50. Our investors don’t care about patient-centered practices and co-design. They want drugs going to market.
Pharma’s 50 shades of gray does not run industry wide. There are pioneers who are committed to changing the status quo, actively working with patients and including them on many fronts. It is evident that these trailblazers are excited by their partnerships with patients. They speak loudly and proudly about their patient-centered initiatives, with an enthusiasm that is invigorating and resounding. They acknowledge that this isn’t a just a nice gesture or outreach program. Partnering with patients is solid business sense. Collaborating with patients bridges silos, brings meaning to daily work, and creates unique opportunities for experiential learning.

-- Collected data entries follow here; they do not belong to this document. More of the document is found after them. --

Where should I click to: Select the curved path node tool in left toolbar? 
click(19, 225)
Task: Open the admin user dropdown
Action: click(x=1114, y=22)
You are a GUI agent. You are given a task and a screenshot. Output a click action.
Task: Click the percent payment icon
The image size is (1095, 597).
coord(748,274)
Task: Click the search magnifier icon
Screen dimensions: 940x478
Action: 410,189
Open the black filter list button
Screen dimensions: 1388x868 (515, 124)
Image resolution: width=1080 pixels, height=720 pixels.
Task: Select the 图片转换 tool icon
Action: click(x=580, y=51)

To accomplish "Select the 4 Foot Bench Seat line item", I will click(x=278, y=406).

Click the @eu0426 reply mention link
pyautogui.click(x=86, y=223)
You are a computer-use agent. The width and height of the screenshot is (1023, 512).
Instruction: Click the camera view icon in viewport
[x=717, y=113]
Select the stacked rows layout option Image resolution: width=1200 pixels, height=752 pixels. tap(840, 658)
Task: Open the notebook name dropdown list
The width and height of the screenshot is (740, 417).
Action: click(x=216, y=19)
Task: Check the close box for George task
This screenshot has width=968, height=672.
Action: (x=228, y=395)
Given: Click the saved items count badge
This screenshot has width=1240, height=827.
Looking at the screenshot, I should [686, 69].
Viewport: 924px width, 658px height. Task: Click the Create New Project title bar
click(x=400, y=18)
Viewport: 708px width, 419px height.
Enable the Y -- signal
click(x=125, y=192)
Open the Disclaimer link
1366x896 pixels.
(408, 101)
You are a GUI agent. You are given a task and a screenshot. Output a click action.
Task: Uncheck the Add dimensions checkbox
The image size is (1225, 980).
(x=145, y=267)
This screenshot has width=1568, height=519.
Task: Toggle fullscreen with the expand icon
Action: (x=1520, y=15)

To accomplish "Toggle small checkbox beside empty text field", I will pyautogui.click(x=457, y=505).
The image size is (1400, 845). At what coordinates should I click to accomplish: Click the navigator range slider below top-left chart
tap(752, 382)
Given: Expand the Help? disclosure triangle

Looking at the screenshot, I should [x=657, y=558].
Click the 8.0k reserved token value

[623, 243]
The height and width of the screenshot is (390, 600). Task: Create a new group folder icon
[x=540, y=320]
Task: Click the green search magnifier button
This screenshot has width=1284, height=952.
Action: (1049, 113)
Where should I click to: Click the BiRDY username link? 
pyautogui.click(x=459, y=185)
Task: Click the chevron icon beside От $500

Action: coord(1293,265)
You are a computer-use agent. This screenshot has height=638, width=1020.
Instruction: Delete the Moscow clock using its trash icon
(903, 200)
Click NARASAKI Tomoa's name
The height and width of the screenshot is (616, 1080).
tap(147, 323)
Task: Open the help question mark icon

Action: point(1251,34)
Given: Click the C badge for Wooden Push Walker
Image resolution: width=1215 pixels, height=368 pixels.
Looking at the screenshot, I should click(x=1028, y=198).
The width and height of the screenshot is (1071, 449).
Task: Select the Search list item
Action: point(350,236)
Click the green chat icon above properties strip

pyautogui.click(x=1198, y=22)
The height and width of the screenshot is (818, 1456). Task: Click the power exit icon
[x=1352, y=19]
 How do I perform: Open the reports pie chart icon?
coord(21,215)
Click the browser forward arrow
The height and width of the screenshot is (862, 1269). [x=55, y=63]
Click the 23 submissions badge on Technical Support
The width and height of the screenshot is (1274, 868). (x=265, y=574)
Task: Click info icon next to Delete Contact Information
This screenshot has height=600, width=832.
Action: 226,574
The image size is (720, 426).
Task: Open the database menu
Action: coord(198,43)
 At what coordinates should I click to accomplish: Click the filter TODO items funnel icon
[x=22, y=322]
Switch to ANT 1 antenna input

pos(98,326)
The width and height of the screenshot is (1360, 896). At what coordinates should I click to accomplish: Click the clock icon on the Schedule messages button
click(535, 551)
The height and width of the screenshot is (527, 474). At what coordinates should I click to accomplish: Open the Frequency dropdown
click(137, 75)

It is important to note that those within pharma who collaborate with patients are more open to leveraging technology and machine learning, discussing mobile health, digital platforms, and telehealth, exploring benefits of utilizing blockchain, as well as recognizing the importance of patient-reported outcomes. Coincidental? Absolutely not. There is unprecedented value and power in including patients in optimizing the drug lifecycle. Augmenting trials to patients’ values, preferences, and needs is a solid win on all fronts. Do not mistake this as another passing trend!
Is your company somewhere in the 50 shades of gray? What is holding you back? Is your company a pioneer in being authentically patients first and collaborating with patients? How can early adopters share best practices to eliminate every single one of these 50 gray areas so as to collectively move the industry forward to being truly patients first?